Sustainment or collapse of cooperation

We attempted to identify why the average rates of B, \(L_C\), and \(L_N\)declined. The first factor that affects sustainability of cooperation is the relative values of \(L_C\) and \(L_N\), as mentioned above. Thus, we limited the maximum value of the normal comment rate, \(L_{N_i},\) to \(L_{N_{\rm{max}}}\) (\(0\le L_{N_{\rm{max}}}\le 1\)). Note that \(L_{N_i}\) is expressed by three bits (it is a value ranging from 0 to 7), so the probability of the normal comment rate is \((L_{N_i}\times L_{N_{\rm{max}}})/7\). Another factor that affects the rewards of agents is the degree of fun of the posted articles and the associated comments, \(S_i^t\). Thus, we set \(S_i^t\) to a certain positive constant value \(0\le S'\le 1\), and investigated how the evolution of cooperation changed as a result of varying \(S'\).

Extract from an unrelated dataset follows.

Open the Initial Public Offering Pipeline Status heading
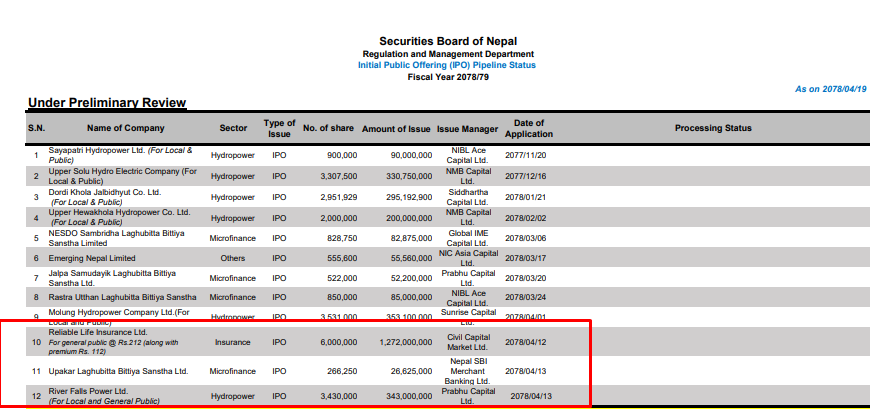Image resolution: width=874 pixels, height=409 pixels. click(x=447, y=65)
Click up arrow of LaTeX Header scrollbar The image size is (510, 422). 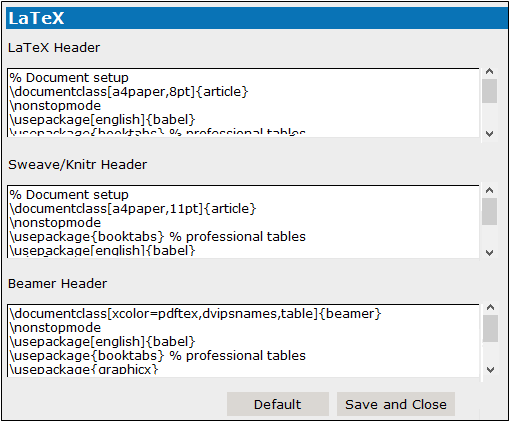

Figure 5 plots the changes in B, \(L_C\), and \(L_N\) over generations in the RRG when \(L_{N_{\rm{max}}}\) was 0.1 (Fig. 5a) and when \(S'\) was 1.0 (Fig. 5b). By comparing these figures with Fig. 3b, we can see that B and \(L_C\) slightly increased in both cases, and no significant differences existed between them. However, when we set \(L_{N_{\rm{max}}}= 0.1\) and \(S'=1.0\), we observed the emergence of cooperation, as shown in Fig. 6. To investigate the influence of \(L_{N_{\rm{max}}}\) and \(S'\), we conducted a more detailed experiment. The results, plotted in Fig. 7, indicate how the posting rates varied in accordance with \(S'\) (\(L_{N_{max}}=0.1\), Fig. 7a) and \(L_{N_{\rm{max}}}\) (\(S'=1.0\), Fig. 7b). Figure 7b shows that when \(S'=1.0\), if \(L_{N_{\rm{max}}}\le 0.55\), B was nearly 1.0, but it gradually decreased to around 0.5 as \(L_{N_{\rm{max}}}\) increased from 0.5 to 1.0. Conversely, Fig. 7a indicates that when \(L_{N_{max}}=0.1\), if \(S'\ge 0.8\), B remained almost 1.0, but as \(S'\) decreased from 0.8 to 0, B gradually reached zero. Note that we will denote the RRG manipulated with parameters \(S'\) and \(L_{N_{\rm{max}}}\) by RRG(\(S'\), \(L_{N_{\rm{max}}}\)), respectively, e.g. RRG (0.8, 0.1).
Fig. 5

Article posting and comment rates in RRG (\(L_{N_{\rm{max}}}=0.1\) or \(S'=1.0\))

Fig. 6

Article posting and comment rates in RRG (\(L_{N_{\rm{max}}}=0.1\) and \(S'=1.0\))

Fig. 7

Change in article posting and comment rates in RRG

These results indicate that \(L_{N_{\rm{max}}}\) and \(S'\) strongly affect the emergence of cooperation in the RRG: a smaller \(L_N\) corresponds to the situation where agents may read articles from non-reciprocal agents but do not comment on them that much. A larger \(S'\) corresponds to the situation where agents rarely miss articles posted by agents. Thus, while agents received more rewards from non-reciprocal agents by behaving like free riders, they commented on the articles posted by reciprocal agents. Both conditions must be satisfied in order to remove the causes of collapse from the RRG.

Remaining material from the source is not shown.